- [EXCERPTED RECORDS]:
○ ○ ○

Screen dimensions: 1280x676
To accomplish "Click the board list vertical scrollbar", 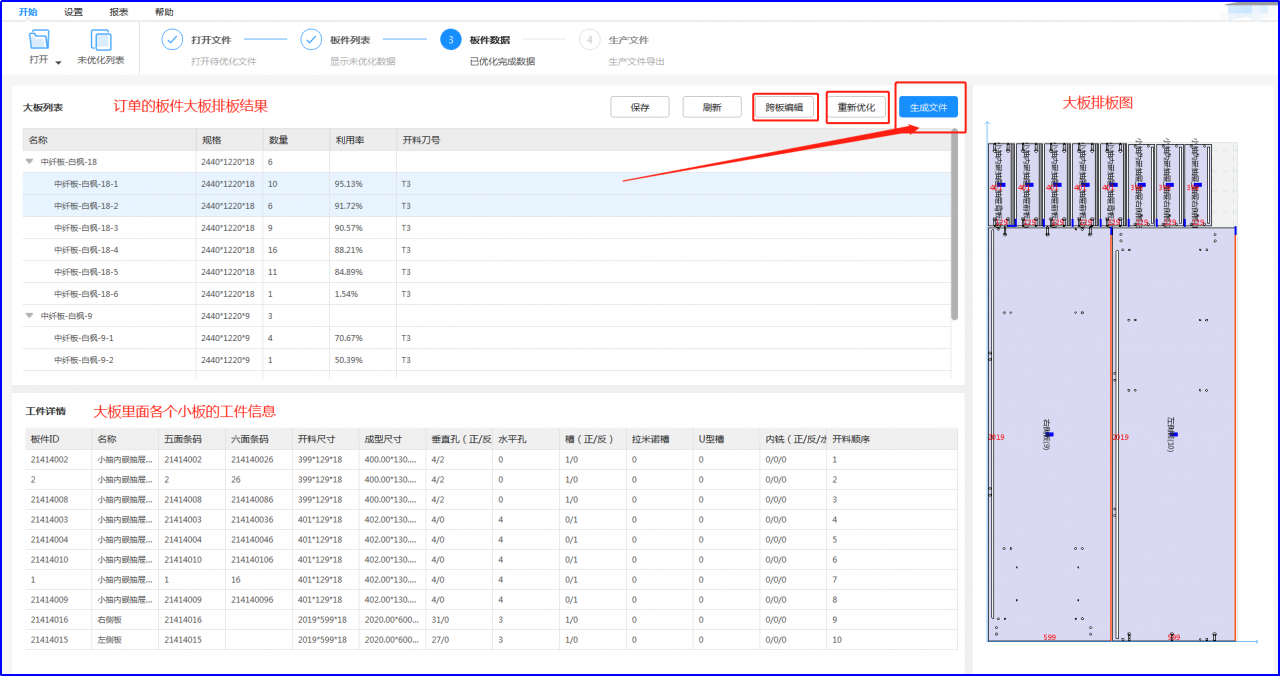I will pos(955,225).
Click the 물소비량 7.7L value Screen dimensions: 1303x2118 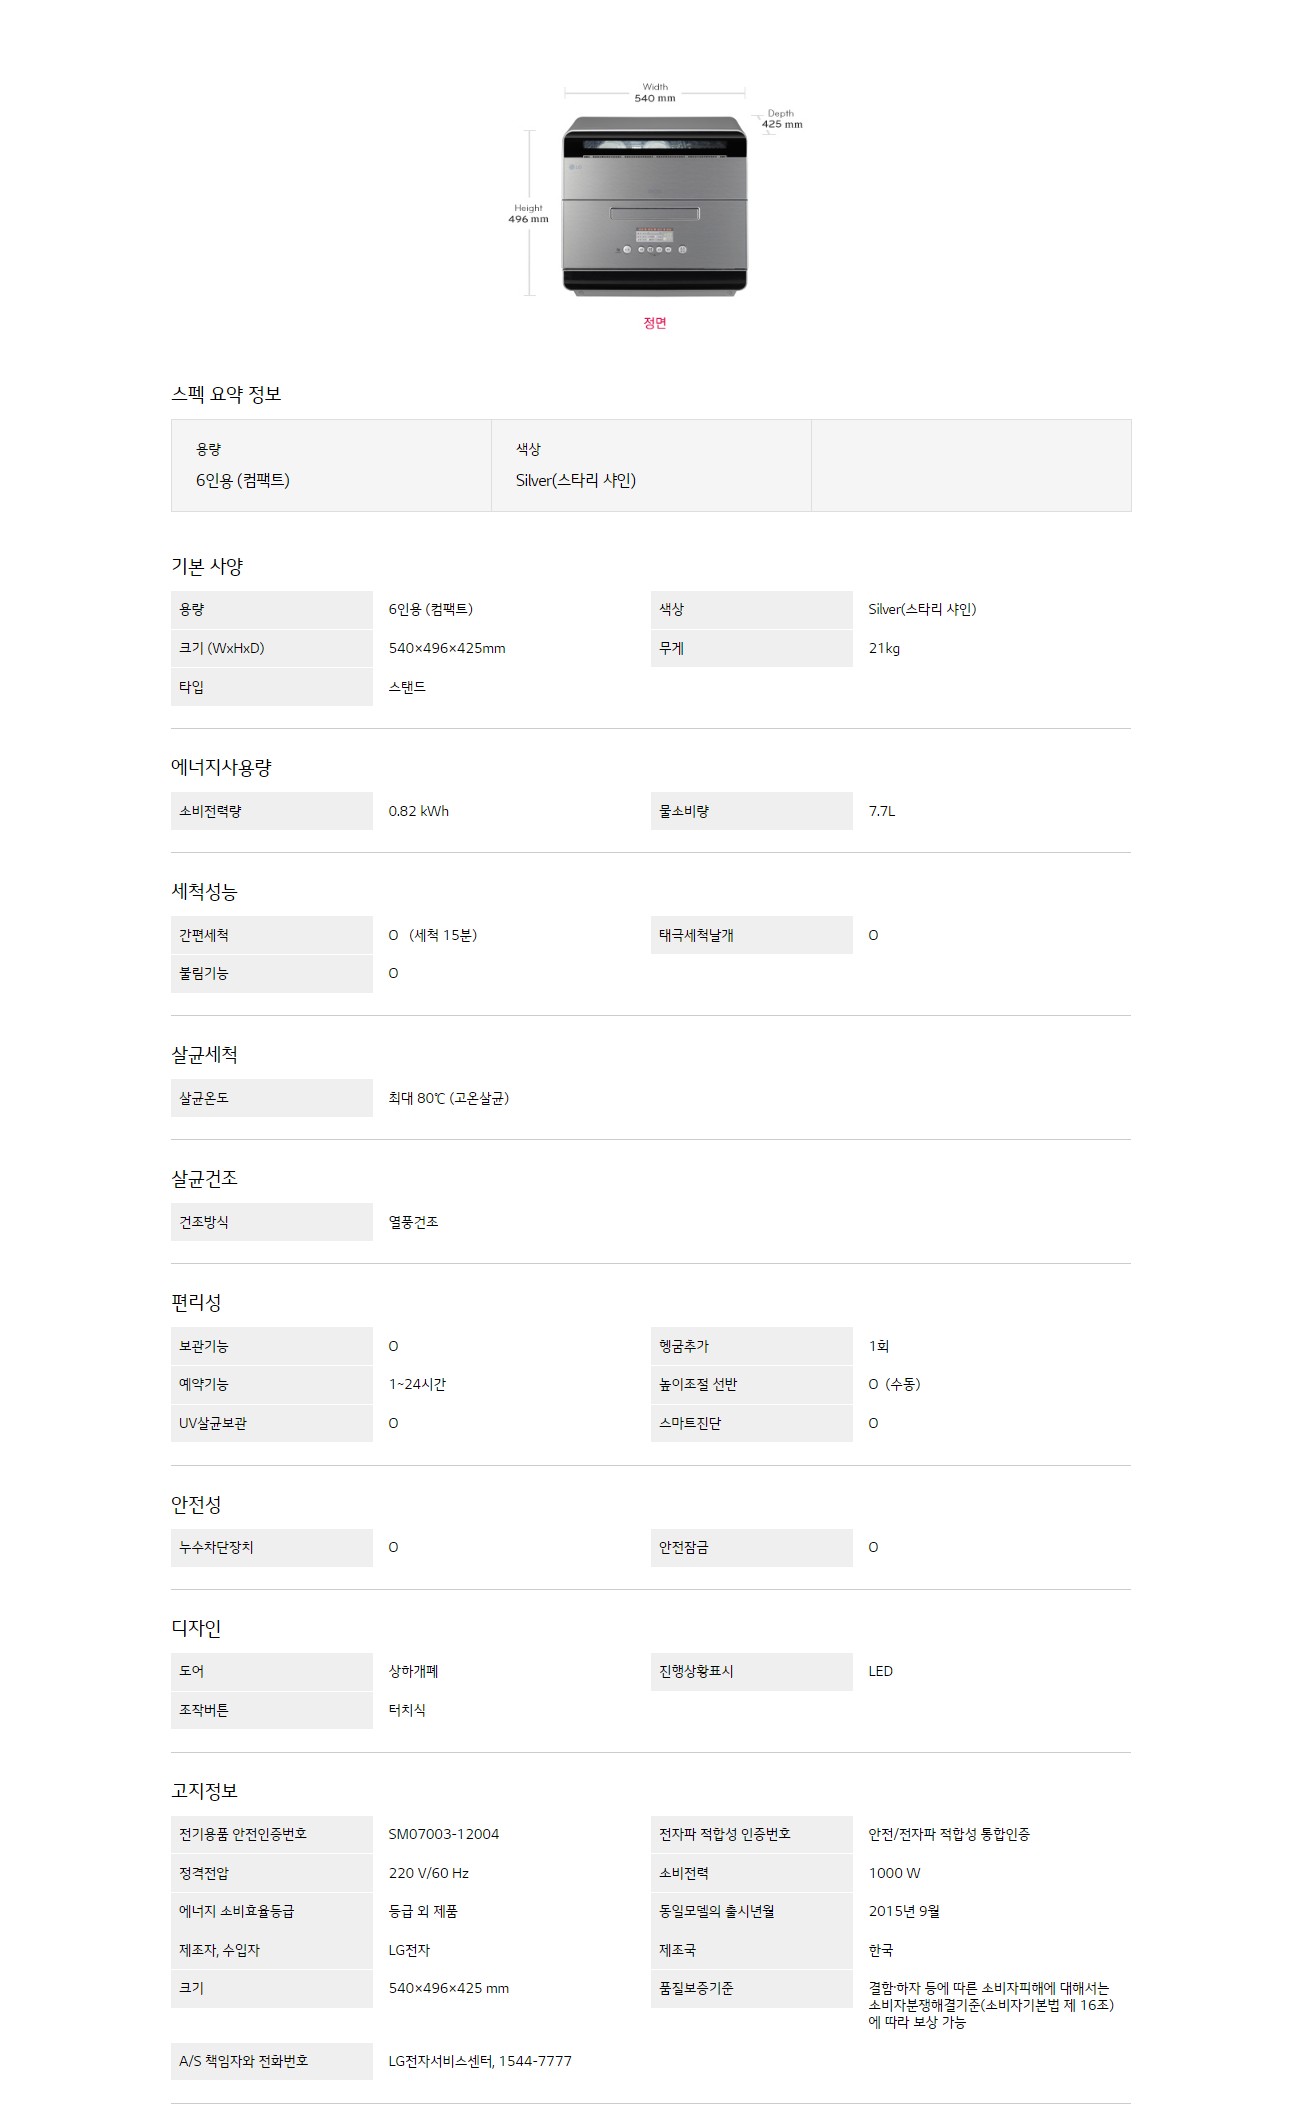click(882, 811)
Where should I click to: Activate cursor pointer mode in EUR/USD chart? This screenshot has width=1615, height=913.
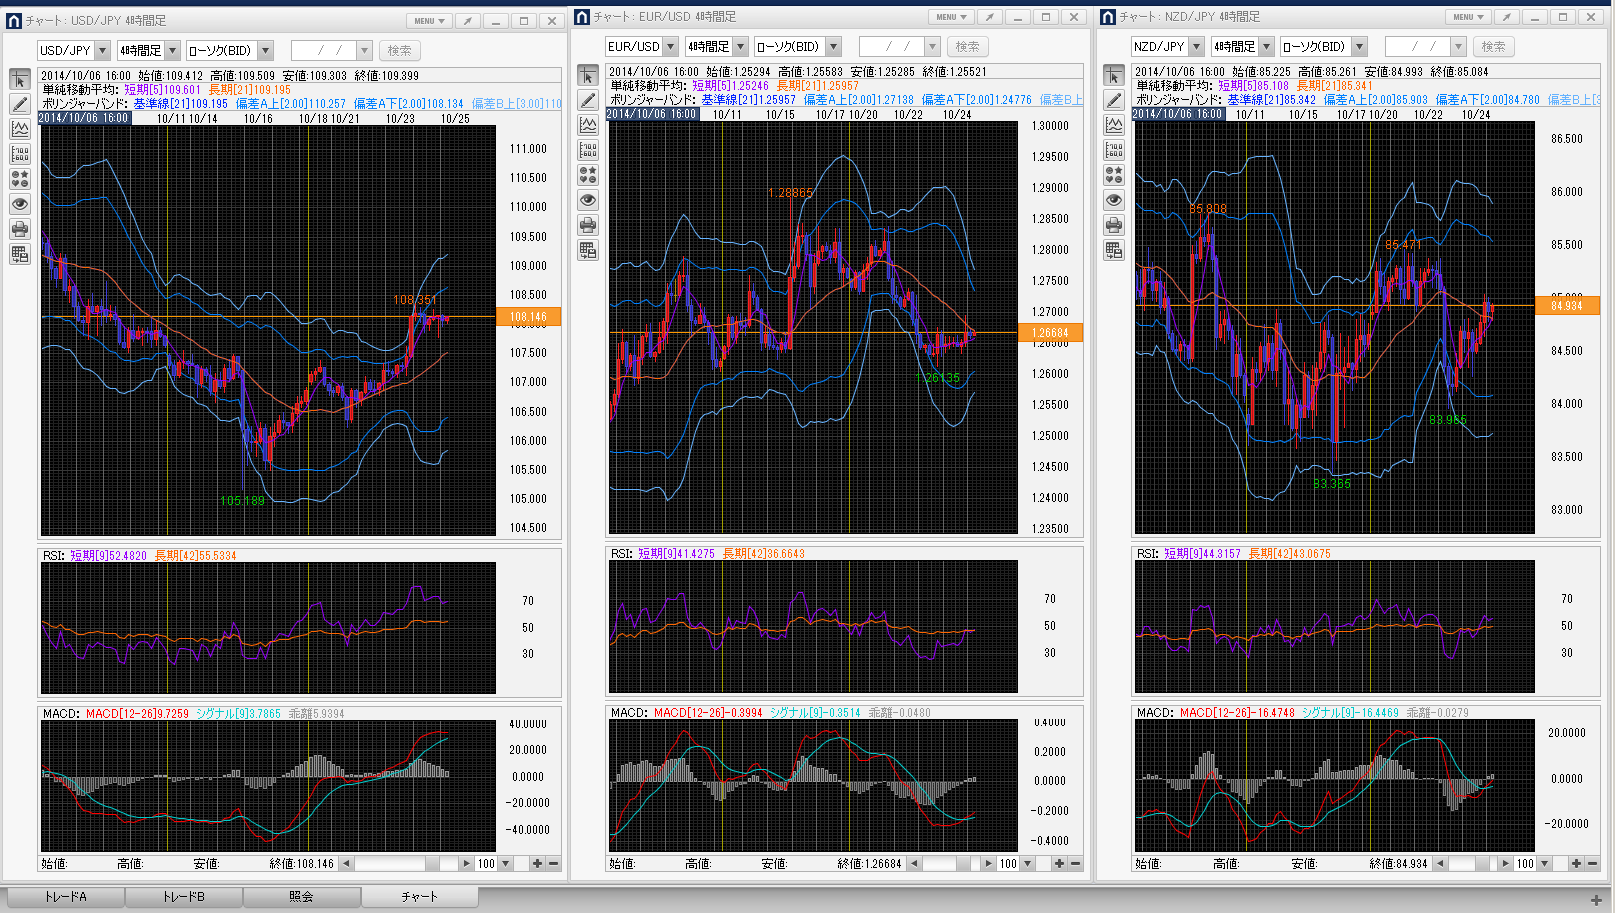tap(588, 75)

○ ○ ○

- [TASK]: Could you copy exactly, and with no pictures, the lines above from the one containing "Where should I" through the last line, both included?

- [TASK OUTPUT]:
Where should I click to: Activate cursor pointer mode in EUR/USD chart? This screenshot has width=1615, height=913.
tap(588, 75)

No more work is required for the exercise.